As a provider of public cloud services, it is very desirable to establish multiple tiers of service that can be delivered to customers. This helps in the establishment of pricing models and extends choices to the customers for performance. Private cloud administrators have the same need, though for a slightly different reason. Instead of using service tiers to establish a payment model, private cloud admins use service tiers to more effectively allocate resources to the organizations within the enterprise.
With the 5.1 release of vCloud Director, it is now possible to define multiple tiers of storage easily though the use of the storage profiles feature.Storage Profiles is a feature that has been available in vSphere for a while now. This feature allows the vSphere admin to define capabilities for the storage within their environment. These capabilities can then be grouped into a storage profiles. For example, let’s say you use two metrics to differentiate storage in your environment – latency and cost. These become your capabilities that you would assign to your datastores with a corresponding value. This might resemble:
Latency = High
Cost = Low
Latency = Low
Cost = High
From here, you can create a storage profile that contains certain characteristics. You could have a ‘Gold’ storage profile that contains the characteristics of Latency = Low and Cost = High. In this example, this would equate to Datastore B. Now you have the ability to utilize the storage profile instead of individually selecting datastores.
Although this feature was present in vSphere, vCloud Director was not able to take advantage of it until the 5.1 release. vCloud Director now treats everything as a storage profile. It automatically polls vCenter Servers that are linked to it on a periodic basis to discover the storage profiles that have been created.

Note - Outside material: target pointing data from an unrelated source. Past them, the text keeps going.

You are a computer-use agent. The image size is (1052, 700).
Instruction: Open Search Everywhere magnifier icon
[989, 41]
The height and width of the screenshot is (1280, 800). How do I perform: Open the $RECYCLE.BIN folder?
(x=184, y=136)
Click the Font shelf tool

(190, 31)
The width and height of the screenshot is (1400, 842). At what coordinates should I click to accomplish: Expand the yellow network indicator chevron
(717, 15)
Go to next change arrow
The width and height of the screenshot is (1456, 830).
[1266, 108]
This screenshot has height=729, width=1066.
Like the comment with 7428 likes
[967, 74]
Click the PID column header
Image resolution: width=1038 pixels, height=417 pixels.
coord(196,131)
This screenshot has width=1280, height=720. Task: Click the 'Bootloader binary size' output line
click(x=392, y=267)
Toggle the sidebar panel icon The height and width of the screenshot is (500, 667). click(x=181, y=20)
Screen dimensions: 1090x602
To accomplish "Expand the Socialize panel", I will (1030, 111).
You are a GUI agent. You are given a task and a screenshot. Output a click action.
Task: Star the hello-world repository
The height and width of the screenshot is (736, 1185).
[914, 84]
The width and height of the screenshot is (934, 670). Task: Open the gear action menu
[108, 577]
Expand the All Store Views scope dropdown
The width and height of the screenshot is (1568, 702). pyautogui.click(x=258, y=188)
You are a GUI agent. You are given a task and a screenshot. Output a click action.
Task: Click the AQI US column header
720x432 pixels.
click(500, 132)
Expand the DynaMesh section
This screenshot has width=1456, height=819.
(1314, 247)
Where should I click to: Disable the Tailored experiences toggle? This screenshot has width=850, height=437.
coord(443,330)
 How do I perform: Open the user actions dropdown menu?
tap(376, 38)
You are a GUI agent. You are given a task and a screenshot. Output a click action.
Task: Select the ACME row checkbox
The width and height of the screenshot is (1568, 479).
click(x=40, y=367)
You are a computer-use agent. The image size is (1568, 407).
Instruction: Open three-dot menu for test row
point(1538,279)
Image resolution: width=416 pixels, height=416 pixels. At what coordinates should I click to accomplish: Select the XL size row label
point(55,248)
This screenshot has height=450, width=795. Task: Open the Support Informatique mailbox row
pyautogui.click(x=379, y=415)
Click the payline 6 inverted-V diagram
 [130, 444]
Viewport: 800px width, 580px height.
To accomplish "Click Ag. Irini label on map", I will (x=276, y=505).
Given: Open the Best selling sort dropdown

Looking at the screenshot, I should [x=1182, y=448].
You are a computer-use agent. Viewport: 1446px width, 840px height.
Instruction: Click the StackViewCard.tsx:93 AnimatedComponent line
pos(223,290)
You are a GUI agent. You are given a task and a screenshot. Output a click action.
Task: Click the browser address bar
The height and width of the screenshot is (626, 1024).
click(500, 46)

There is also an option within vCloud Director to manually initiate this polling process.
This brings up some important points about the use of storage profiles and vCloud Director. First, storage profiles are managed solely through vCenter Server. vCloud Director simply reflects what has been configured. The actual ability to define, add, delete, and modify a storage profile all occurs within vCenter Server. You cannot do this through the vCloud Director user interface. Second is the fact that vCloud Director treats everything as a storage profile.
What happens if you don’t have a license for storage profiles or are using hosts that do not support storage profiles? In these cases, vCloud Director includes a pseudo storage profile called ‘Any’ that references all the storage available to a host.
Once you have storage profiles defined and enabled, then it’s a simple matter to configure vCloud Director to consume them as part of a Provider VDC. Once part of a Provider VDC, the storage can be sub-allocated to the various organizations. You can pick and choose what storage is made available to an organization. This makes things a lot easier than what folks using vCloud Director had to do in the past. Without using storage profiles, cloud admins had to define multiple Provider VDCs, each containing a just the storage resources that they wanted to be made available. Now, they can have one Provider VDC that is a lot easier to manage…
The following video gives a good overview of how storage profiles can be used:
One word of advice… If you do configure storage profiles, make sure that you enable them. It’s easy to forget this step, but without doing it things will not work right.